4. Arts are good for local merchants . . . The typical arts attendee spends $24.60 per person, per event, not including the cost of admission on items such as meals, parking, and babysitters. Attendees who live outside the county in which the arts event takes place spend twice as much as their local counterparts ($39.96 vs. $17.42)—valuable revenue for local businesses and the community.
5. Arts are the cornerstone of tourism . . . Arts travelers are ideal tourists—they stay longer and spend more. The U.S. Department of Commerce reports that the percentage of international travelers including museum visits on their trip has increased from 17 to 23 percent since 2003, while the share attending concerts and theater performances increased from 13 to 16 percent (only 7 percent include a sports event).
6. Arts are an export industry . . . U.S. exports of arts goods (e.g., movies, paintings, jewelry) grew to $64 billion in 2010, while imports were just $23 billion—a $41 billion arts trade surplus in 2010.
7. Building the 21st Century workforce . . . Reports by the Conference Board show creativity is among the top 5 applied skills sought by business leaders—with 72 percent saying creativity is of high importance when hiring. The biggest creativity indicator? A college arts degree. Their Ready to Innovate report concludes, “…the arts—music, creative writing, drawing, dance—provide skills sought by employers of the 3rd millennium.”
8. Healthcare . . . Nearly one-half of the nation’s healthcare institutions provide arts programming for patients, families, and even staff. 78 percent deliver these programs because of their healing benefits to patients—shorter hospital stays, better pain management, and less medication.
9. Stronger communities . . . University of Pennsylvania researchers have demonstrated that a high concentration of the arts in a city leads to higher civic engagement, more social cohesion, higher child welfare, and lower poverty rates. A vibrant arts community ensures that young people are not left to be raised solely in a pop culture and tabloid marketplace.

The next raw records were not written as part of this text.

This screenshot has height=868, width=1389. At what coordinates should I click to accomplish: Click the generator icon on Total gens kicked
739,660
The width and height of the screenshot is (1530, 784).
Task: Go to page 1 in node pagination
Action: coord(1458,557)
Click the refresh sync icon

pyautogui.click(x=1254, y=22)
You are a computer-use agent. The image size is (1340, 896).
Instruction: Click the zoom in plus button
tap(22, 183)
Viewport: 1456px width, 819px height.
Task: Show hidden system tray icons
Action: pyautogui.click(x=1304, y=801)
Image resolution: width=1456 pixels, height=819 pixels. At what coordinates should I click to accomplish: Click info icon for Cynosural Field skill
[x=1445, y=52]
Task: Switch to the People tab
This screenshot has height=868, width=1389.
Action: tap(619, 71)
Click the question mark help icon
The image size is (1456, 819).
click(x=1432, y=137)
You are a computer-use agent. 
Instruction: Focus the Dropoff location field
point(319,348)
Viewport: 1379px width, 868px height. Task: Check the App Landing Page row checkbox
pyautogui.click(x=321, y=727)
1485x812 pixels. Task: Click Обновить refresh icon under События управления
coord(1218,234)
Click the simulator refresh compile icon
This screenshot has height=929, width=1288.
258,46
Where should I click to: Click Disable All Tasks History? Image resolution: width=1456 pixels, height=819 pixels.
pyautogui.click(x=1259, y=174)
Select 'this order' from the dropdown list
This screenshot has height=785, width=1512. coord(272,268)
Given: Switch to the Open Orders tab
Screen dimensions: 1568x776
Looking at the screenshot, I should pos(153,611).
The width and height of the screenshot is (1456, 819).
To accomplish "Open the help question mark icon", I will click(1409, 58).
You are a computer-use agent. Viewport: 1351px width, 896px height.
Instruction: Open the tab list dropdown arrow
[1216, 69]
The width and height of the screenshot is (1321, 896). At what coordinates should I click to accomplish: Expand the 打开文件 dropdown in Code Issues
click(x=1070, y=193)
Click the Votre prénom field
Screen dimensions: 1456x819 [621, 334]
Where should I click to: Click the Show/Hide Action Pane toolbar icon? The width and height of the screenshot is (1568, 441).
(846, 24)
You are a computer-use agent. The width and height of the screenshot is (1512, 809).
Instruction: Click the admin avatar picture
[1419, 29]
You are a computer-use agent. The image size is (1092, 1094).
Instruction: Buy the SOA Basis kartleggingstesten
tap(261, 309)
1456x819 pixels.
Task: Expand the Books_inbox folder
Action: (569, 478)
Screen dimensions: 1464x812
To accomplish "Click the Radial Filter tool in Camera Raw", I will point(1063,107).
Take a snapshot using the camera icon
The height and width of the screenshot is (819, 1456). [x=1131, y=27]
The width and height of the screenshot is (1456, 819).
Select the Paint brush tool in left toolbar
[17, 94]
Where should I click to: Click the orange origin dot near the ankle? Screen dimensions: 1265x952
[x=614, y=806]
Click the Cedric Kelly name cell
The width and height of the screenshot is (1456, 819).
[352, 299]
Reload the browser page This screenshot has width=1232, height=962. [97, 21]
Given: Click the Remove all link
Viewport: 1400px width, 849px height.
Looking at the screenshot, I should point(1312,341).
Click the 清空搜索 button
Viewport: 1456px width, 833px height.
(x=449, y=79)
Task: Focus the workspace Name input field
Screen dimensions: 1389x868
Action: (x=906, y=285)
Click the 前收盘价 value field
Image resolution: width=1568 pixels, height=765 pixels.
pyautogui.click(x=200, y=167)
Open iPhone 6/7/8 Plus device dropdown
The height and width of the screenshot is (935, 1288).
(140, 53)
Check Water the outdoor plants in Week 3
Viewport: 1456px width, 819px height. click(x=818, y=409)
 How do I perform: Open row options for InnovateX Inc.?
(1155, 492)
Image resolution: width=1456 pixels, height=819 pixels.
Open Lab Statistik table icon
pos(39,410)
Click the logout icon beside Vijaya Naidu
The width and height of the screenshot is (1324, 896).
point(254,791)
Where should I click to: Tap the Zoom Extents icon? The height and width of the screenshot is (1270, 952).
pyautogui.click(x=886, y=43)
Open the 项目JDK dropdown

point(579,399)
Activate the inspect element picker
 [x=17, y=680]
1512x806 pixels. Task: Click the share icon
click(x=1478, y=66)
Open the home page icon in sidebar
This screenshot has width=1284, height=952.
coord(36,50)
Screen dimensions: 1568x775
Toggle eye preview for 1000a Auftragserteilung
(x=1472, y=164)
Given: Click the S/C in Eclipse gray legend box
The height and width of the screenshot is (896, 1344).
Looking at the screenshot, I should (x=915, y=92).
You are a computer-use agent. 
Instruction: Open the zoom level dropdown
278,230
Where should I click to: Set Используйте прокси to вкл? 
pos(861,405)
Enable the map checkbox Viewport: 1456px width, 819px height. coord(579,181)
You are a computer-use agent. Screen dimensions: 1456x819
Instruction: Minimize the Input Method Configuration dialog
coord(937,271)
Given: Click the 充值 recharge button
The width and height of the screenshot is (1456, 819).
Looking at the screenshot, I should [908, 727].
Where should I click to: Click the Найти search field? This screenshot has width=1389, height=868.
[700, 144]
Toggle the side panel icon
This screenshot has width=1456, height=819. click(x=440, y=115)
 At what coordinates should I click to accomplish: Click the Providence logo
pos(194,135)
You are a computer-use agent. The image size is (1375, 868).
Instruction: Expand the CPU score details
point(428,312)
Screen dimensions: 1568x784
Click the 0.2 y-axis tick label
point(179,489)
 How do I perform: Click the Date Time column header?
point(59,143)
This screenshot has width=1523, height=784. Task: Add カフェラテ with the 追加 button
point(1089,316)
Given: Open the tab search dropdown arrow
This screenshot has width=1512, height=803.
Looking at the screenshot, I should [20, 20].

10. Creative Industries . . . The Creative Industries are arts businesses that range from nonprofit museums, symphonies, and theaters to for-profit film, architecture, and design companies. An analysis of Dun & Bradstreet data counts 905,689 businesses in the U.S. involved in the creation or distribution of the arts that employ 3.35 million people—representing 4.4 percent of all businesses and 2.2 percent of all employees, respectively (get a Creative Industry report for your community here).